SHORT PROBLEM >>
Reproduce the material below line for line, without altering anything.

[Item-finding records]
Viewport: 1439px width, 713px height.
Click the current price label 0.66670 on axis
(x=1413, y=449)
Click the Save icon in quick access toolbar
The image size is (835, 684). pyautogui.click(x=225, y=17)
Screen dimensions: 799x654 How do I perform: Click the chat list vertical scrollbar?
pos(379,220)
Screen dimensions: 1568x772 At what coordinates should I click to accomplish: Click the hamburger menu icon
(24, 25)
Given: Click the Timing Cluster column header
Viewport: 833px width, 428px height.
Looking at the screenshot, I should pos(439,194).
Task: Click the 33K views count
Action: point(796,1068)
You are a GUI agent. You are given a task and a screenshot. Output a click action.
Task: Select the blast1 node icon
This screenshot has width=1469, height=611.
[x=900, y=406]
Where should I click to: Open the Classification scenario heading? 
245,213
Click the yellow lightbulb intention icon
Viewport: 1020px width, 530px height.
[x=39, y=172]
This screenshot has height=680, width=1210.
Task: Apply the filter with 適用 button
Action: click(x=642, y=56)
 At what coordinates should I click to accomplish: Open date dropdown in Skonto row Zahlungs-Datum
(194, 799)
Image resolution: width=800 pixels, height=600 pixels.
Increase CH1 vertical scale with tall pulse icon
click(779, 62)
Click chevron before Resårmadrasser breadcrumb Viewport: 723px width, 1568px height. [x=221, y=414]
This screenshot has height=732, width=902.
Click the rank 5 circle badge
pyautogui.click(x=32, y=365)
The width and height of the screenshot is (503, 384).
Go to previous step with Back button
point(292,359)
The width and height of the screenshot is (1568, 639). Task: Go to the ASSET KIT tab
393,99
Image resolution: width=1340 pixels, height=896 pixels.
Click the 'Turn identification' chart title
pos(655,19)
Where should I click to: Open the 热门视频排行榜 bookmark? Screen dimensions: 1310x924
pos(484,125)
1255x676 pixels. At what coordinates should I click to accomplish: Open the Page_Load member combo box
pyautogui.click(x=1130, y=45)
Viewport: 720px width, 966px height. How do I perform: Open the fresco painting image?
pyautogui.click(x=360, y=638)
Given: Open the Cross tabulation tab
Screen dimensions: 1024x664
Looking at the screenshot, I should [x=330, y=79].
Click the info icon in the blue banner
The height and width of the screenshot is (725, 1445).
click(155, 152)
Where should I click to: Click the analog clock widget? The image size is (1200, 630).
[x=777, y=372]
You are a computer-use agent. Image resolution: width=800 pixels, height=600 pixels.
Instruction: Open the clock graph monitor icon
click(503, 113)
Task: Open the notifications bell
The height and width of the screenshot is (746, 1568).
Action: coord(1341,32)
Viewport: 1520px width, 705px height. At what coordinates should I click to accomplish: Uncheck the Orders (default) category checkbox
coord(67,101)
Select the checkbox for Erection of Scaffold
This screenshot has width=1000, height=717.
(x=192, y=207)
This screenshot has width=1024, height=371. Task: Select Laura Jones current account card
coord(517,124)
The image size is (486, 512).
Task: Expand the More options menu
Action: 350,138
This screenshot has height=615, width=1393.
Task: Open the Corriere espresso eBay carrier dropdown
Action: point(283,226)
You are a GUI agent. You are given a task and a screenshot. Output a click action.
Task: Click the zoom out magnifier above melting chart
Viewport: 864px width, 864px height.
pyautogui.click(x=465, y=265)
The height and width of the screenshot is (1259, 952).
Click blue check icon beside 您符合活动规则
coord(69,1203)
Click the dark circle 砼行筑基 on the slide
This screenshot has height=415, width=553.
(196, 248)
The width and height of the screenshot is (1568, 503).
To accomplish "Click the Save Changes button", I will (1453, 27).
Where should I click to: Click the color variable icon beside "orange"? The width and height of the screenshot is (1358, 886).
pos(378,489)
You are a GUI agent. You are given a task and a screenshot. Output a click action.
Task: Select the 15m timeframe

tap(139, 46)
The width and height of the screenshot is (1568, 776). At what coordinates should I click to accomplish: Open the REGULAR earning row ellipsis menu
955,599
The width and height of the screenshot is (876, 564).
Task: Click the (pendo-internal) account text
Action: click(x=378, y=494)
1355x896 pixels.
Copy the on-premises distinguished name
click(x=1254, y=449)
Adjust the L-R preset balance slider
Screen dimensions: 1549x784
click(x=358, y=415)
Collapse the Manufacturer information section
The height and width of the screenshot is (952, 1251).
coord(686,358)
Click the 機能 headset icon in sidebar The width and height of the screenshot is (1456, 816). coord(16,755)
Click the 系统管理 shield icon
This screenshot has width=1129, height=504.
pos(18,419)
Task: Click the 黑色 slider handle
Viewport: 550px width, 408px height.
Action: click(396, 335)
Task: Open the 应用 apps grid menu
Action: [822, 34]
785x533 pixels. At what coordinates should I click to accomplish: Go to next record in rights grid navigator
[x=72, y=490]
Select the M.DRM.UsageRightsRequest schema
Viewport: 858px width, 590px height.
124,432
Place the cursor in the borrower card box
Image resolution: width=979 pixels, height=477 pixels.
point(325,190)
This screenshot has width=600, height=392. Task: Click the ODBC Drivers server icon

RESULT OF THE TASK >>
Viewport: 1439px width, 713px height.
Click the current price label 0.66670 on axis
(x=1413, y=449)
Click the Save icon in quick access toolbar
The image size is (835, 684). pyautogui.click(x=225, y=17)
Screen dimensions: 799x654 How do I perform: Click the chat list vertical scrollbar?
pos(379,220)
Screen dimensions: 1568x772 At what coordinates should I click to accomplish: Click the hamburger menu icon
(24, 25)
Given: Click the Timing Cluster column header
Viewport: 833px width, 428px height.
Looking at the screenshot, I should pos(439,194).
Task: Click the 33K views count
Action: point(796,1068)
You are a GUI agent. You are given a task and a screenshot. Output a click action.
Task: Select the blast1 node icon
This screenshot has width=1469, height=611.
[x=900, y=406]
Where should I click to: Open the Classification scenario heading? 
245,213
Click the yellow lightbulb intention icon
Viewport: 1020px width, 530px height.
[x=39, y=172]
This screenshot has height=680, width=1210.
Task: Apply the filter with 適用 button
Action: click(x=642, y=56)
 At what coordinates should I click to accomplish: Open date dropdown in Skonto row Zahlungs-Datum
(194, 799)
Image resolution: width=800 pixels, height=600 pixels.
Increase CH1 vertical scale with tall pulse icon
click(779, 62)
Click chevron before Resårmadrasser breadcrumb Viewport: 723px width, 1568px height. [x=221, y=414]
This screenshot has height=732, width=902.
Click the rank 5 circle badge
pyautogui.click(x=32, y=365)
The width and height of the screenshot is (503, 384).
Go to previous step with Back button
point(292,359)
The width and height of the screenshot is (1568, 639). Task: Go to the ASSET KIT tab
393,99
Image resolution: width=1340 pixels, height=896 pixels.
Click the 'Turn identification' chart title
pos(655,19)
Where should I click to: Open the 热门视频排行榜 bookmark? Screen dimensions: 1310x924
pos(484,125)
1255x676 pixels. At what coordinates should I click to accomplish: Open the Page_Load member combo box
pyautogui.click(x=1130, y=45)
Viewport: 720px width, 966px height. How do I perform: Open the fresco painting image?
pyautogui.click(x=360, y=638)
Given: Open the Cross tabulation tab
Screen dimensions: 1024x664
Looking at the screenshot, I should [x=330, y=79].
Click the info icon in the blue banner
The height and width of the screenshot is (725, 1445).
click(155, 152)
Where should I click to: Click the analog clock widget? The image size is (1200, 630).
[x=777, y=372]
You are a computer-use agent. Image resolution: width=800 pixels, height=600 pixels.
Instruction: Open the clock graph monitor icon
click(503, 113)
Task: Open the notifications bell
The height and width of the screenshot is (746, 1568).
Action: coord(1341,32)
Viewport: 1520px width, 705px height. At what coordinates should I click to accomplish: Uncheck the Orders (default) category checkbox
coord(67,101)
Select the checkbox for Erection of Scaffold
This screenshot has width=1000, height=717.
(x=192, y=207)
This screenshot has width=1024, height=371. Task: Select Laura Jones current account card
coord(517,124)
The image size is (486, 512).
Task: Expand the More options menu
Action: 350,138
This screenshot has height=615, width=1393.
Task: Open the Corriere espresso eBay carrier dropdown
Action: point(283,226)
You are a GUI agent. You are given a task and a screenshot. Output a click action.
Task: Click the zoom out magnifier above melting chart
Viewport: 864px width, 864px height.
pyautogui.click(x=465, y=265)
The height and width of the screenshot is (1259, 952).
Click blue check icon beside 您符合活动规则
coord(69,1203)
Click the dark circle 砼行筑基 on the slide
This screenshot has height=415, width=553.
(196, 248)
The width and height of the screenshot is (1568, 503).
To accomplish "Click the Save Changes button", I will (1453, 27).
Where should I click to: Click the color variable icon beside "orange"? The width and height of the screenshot is (1358, 886).
pos(378,489)
You are a GUI agent. You are given a task and a screenshot. Output a click action.
Task: Select the 15m timeframe

tap(139, 46)
The width and height of the screenshot is (1568, 776). At what coordinates should I click to accomplish: Open the REGULAR earning row ellipsis menu
955,599
The width and height of the screenshot is (876, 564).
Task: Click the (pendo-internal) account text
Action: click(x=378, y=494)
1355x896 pixels.
Copy the on-premises distinguished name
click(x=1254, y=449)
Adjust the L-R preset balance slider
Screen dimensions: 1549x784
click(x=358, y=415)
Collapse the Manufacturer information section
The height and width of the screenshot is (952, 1251).
coord(686,358)
Click the 機能 headset icon in sidebar The width and height of the screenshot is (1456, 816). coord(16,755)
Click the 系统管理 shield icon
This screenshot has width=1129, height=504.
pos(18,419)
Task: Click the 黑色 slider handle
Viewport: 550px width, 408px height.
Action: click(396, 335)
Task: Open the 应用 apps grid menu
Action: [822, 34]
785x533 pixels. At what coordinates should I click to accomplish: Go to next record in rights grid navigator
[x=72, y=490]
Select the M.DRM.UsageRightsRequest schema
Viewport: 858px width, 590px height.
124,432
Place the cursor in the borrower card box
Image resolution: width=979 pixels, height=477 pixels.
point(325,190)
This screenshot has width=600, height=392. Task: Click the ODBC Drivers server icon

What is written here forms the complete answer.